The last redirection wins.

Your command would probably work as you intended it if you ran it with zsh, which allows multiple redirections to a single file descriptor when the MULTIOS option is set (it's on by default when not emulating another shell).

In the example you gave, there's really no point to 2 here-documents on stdin. If you want them to be concatenated into a single input, just go ahead and do that right there in the script. All you need to do is remove the first here-document delimiter and the matching redirection. I imagine you must have a more complicated use case in mind for a real application.

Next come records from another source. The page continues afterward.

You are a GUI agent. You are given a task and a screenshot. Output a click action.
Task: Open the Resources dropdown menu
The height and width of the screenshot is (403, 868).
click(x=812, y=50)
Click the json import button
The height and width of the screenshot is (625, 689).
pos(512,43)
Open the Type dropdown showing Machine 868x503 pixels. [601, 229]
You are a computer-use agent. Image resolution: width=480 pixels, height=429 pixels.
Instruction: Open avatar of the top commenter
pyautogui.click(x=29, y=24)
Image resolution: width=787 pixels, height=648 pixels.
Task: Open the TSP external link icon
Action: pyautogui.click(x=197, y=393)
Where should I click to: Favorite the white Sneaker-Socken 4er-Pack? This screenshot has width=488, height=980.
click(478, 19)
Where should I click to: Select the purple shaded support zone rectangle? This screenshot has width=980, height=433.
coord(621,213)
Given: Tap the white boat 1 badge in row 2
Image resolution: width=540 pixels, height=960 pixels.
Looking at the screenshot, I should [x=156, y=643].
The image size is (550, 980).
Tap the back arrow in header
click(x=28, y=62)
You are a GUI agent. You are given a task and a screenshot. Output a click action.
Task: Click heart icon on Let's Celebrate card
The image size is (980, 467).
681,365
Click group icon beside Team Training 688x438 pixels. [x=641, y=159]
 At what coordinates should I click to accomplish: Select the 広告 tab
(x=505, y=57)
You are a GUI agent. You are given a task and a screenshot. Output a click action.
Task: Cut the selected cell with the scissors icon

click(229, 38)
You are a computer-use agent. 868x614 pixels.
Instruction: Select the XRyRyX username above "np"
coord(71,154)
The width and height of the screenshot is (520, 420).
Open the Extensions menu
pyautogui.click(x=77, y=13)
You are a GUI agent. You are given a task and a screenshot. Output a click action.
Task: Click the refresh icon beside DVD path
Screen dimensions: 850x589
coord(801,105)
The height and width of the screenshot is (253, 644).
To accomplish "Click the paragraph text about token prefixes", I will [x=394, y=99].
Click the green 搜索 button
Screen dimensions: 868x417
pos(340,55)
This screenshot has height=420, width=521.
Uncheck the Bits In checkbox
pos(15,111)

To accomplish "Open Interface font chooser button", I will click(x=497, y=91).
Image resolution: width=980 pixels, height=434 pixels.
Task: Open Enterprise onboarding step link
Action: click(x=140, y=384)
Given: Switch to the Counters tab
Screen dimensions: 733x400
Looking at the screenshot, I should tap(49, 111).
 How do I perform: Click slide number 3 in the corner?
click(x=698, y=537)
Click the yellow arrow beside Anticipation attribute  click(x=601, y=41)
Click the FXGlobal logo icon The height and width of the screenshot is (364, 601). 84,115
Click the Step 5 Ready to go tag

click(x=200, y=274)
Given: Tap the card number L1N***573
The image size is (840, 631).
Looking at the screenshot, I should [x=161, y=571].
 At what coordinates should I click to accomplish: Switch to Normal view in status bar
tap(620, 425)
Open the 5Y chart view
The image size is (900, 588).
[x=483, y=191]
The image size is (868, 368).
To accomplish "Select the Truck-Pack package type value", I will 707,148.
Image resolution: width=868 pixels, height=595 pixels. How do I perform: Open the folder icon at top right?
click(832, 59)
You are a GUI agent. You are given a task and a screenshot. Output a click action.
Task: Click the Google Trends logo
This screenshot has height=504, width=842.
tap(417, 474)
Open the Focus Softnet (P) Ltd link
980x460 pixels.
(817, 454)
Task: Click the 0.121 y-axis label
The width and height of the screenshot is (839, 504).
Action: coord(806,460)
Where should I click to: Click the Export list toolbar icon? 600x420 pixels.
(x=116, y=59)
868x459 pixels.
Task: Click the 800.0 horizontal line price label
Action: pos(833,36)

For the record, here's an example of multiple here-documents in a single command:

cat /dev/fd/3 /dev/fd/0 <<STDIN_END 3<<OTHER_END
this is first
STDIN_END
this is second
OTHER_END

It will print the second thing first because I put /dev/fd/3 first in cat's arguments, the reverse of the order in which the here-document redirections appear. (If the OTHER_END came before the STDIN_END, it wouldn't be recognized as a here-document terminator because that here-document hasn't started yet.)

I suspect that the answer you linked to in the other question was posted by a zsh user who didn't realize that it didn't work in other shells. I've left a comment there about it.